I. O sumário de RL 8/6/2021 (8309/16.5T8LRS-A.L1-7) é o seguinte:

1. Qualquer decisão judicial deve ser interpretada, ponderando o disposto nos arts. 236º nº 1, e 238º nº 1 do CC, por força do estatuído no art. 295º do mesmo diploma legal, não esquecendo a natureza própria do ato em questão, a determinar a sua interpretação de acordo com a lei, e tendo em conta o pedido e a causa de pedir.

2. O caso julgado da decisão proferida nos embargos apenas se produz entre executada/embargante e exequente, nos termos dos arts. 580º, nº 1, 581º, nºs 1 e 2, e 619º, nº 1 do CPC.

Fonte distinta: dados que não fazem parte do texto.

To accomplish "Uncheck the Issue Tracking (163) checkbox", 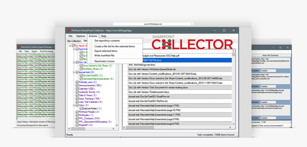I will click(77, 99).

3. Havendo litisconsórcio voluntário passivo na execução, o caso julgado apenas tem efeitos para o executado/embargante, sem prejuízo de os outros executados se socorrerem dos arts. 531º, 538º, nº 2 e 635º do CC.

4. Não sendo a prescrição de conhecimento oficioso, e apenas aproveitando a quem a invoca (art. 303º do CC), não pode a decisão de extinção da execução com fundamento em prescrição da ação cartular aproveitar aos restantes executados que a não invocaram.

5. Tendo o executado/embargante apenas intervindo no contrato de mútuo celebrado entre o Banco e a sociedade executada na qualidade de avalista de uma livrança entregue para garantia das quantias entregues por força daquele contrato, apenas nessa qualidade se obrigou.

6. Através da subscrição da autorização de preenchimento, o embargante/avalista (que não foi parte no contrato de mútuo) vinculou-se perante o exequente a um acordo quanto à obrigação cartular em si mesma, e nada mais do que isso.

7. Extinta a obrigação cartular resultante do aval por efeito da prescrição, e não alegando o exequente factos concretos demonstrativos de que o avalista se assumiu como fiador pelo cumprimento das obrigações do avalizado, a livrança prescrita não se mostra suficiente para figurar como título executivo, nos termos do artigo 703º, nº1, alínea c) do Código de Processo Civil.


II. Na fundamentação do acórdão escreveu-se o seguinte:

"1. Começa o apelante por se insurgir contra a sentença recorrida por ter decretado a extinção da execução, sem fundamentos para tal, uma vez que, tendo sido os embargos deduzidos pela executada C, apenas quanto a esta têm eficácia, devendo a execução continuar contra os restantes executados, tanto mais que a prescrição invocada pela executada C apenas a esta aproveita, atento o disposto no art. 303° do CC.

Vejamos.

A questão que o apelante coloca prende-se com a interpretação da decisão proferida, sendo entendimento jurisprudencial uniforme que a mesma deve ser feita ponderando o disposto nos arts. 236° n° 1, e 238° n° 1 do CC, por força do estatuído no art. 295° do mesmo diploma legal, ponderada a natureza própria do ato em questão, a determinar a sua interpretação de acordo com a lei, tendo em conta o pedido e a causa de pedir.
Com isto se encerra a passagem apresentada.